Excerpted records:

━━━━

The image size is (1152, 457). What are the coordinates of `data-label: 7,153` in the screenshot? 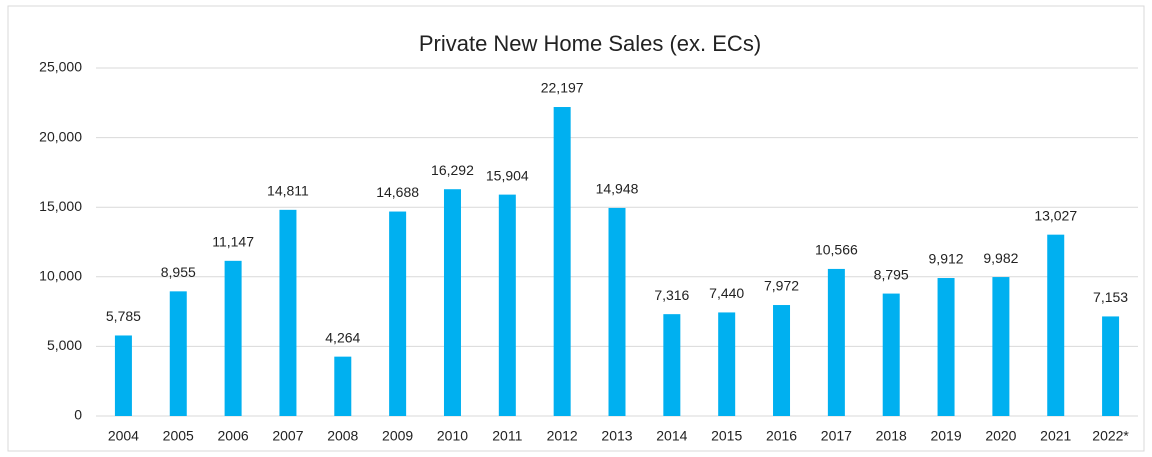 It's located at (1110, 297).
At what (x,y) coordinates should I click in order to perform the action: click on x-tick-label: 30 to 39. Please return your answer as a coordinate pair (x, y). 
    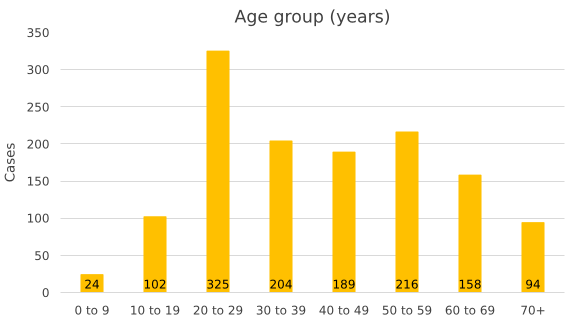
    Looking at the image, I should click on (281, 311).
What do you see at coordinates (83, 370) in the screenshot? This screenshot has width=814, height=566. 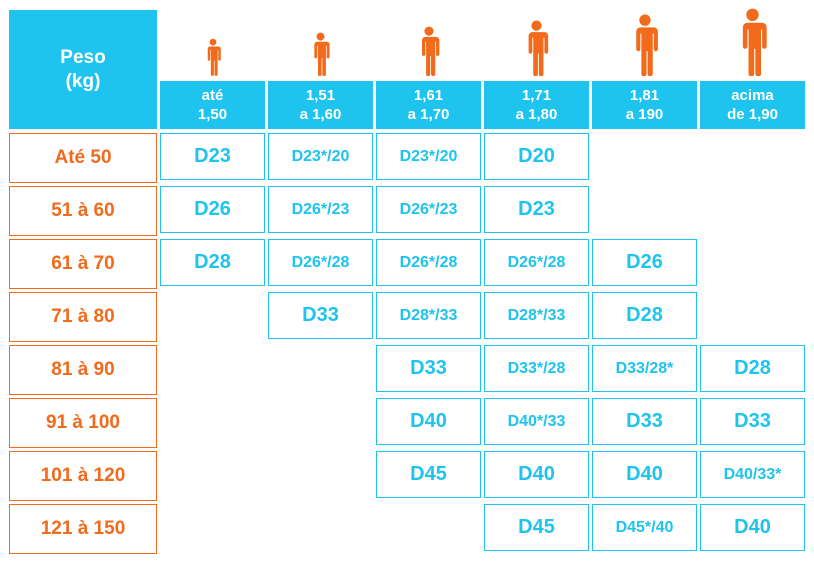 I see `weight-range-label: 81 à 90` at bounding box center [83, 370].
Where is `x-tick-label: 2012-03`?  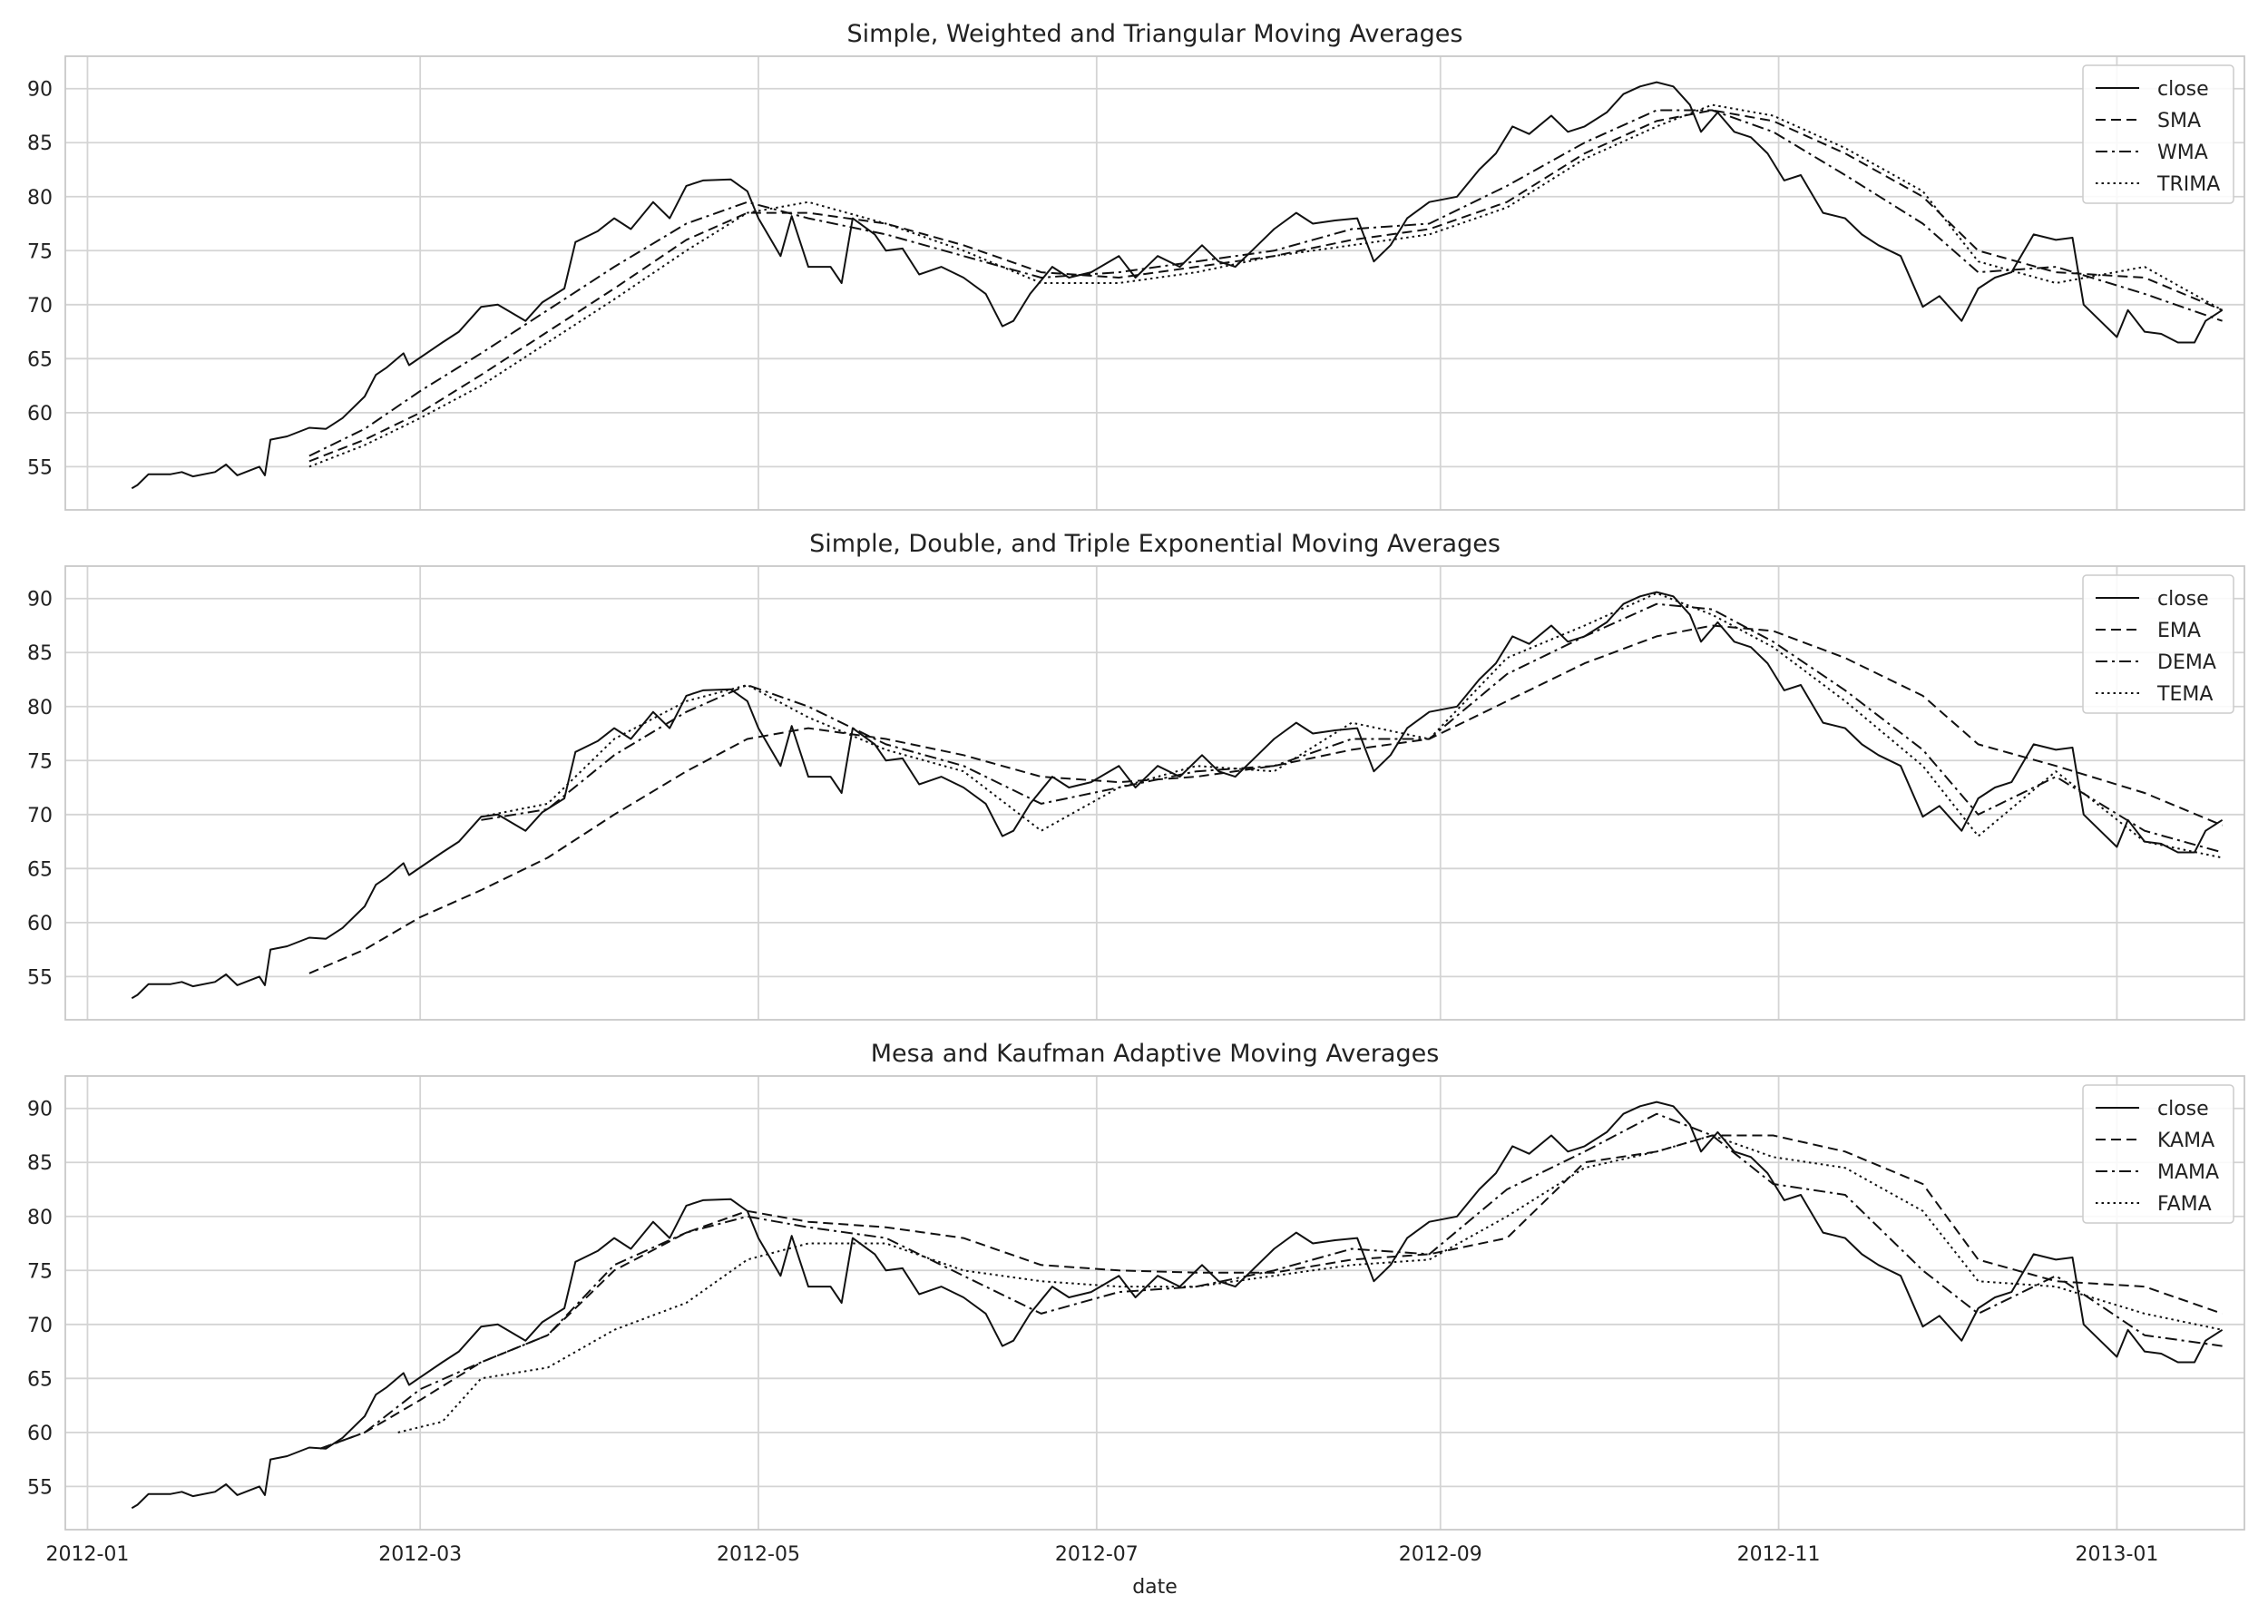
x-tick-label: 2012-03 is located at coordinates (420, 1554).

━━━━

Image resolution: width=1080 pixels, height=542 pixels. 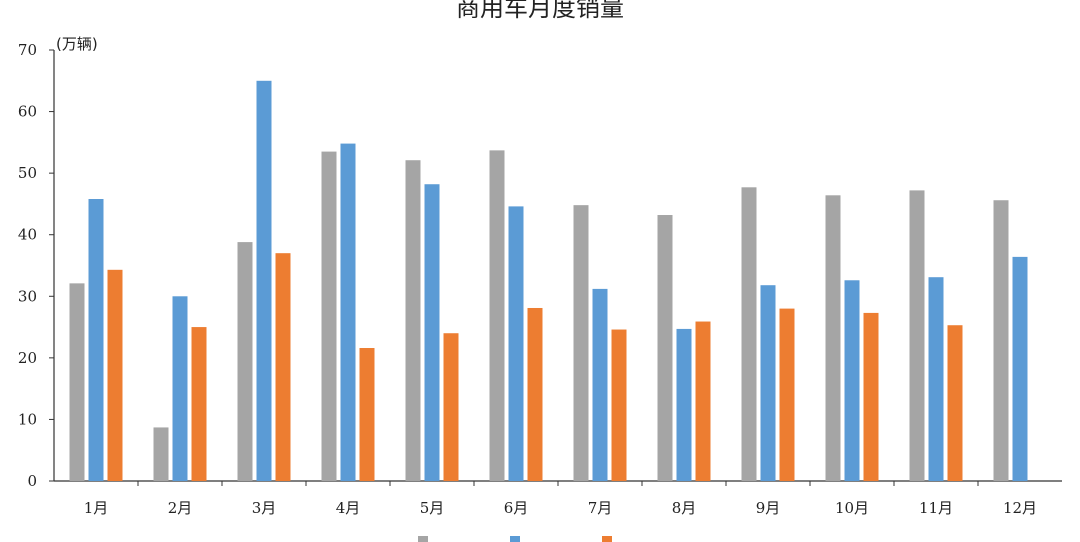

━━━━

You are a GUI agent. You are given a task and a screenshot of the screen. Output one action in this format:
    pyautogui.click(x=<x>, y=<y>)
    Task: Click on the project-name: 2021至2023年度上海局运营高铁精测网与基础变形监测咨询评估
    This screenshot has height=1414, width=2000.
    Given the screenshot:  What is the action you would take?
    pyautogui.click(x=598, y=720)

━━━━

Instructions to follow: Collect every line in the items above that contains the word "should".

Result:
At what (x,y) coordinates should I click in order to perform the action: click on x-tick-label: 30 to 39. Please return your answer as a coordinate pair (x, y). 
    Looking at the image, I should click on (281, 311).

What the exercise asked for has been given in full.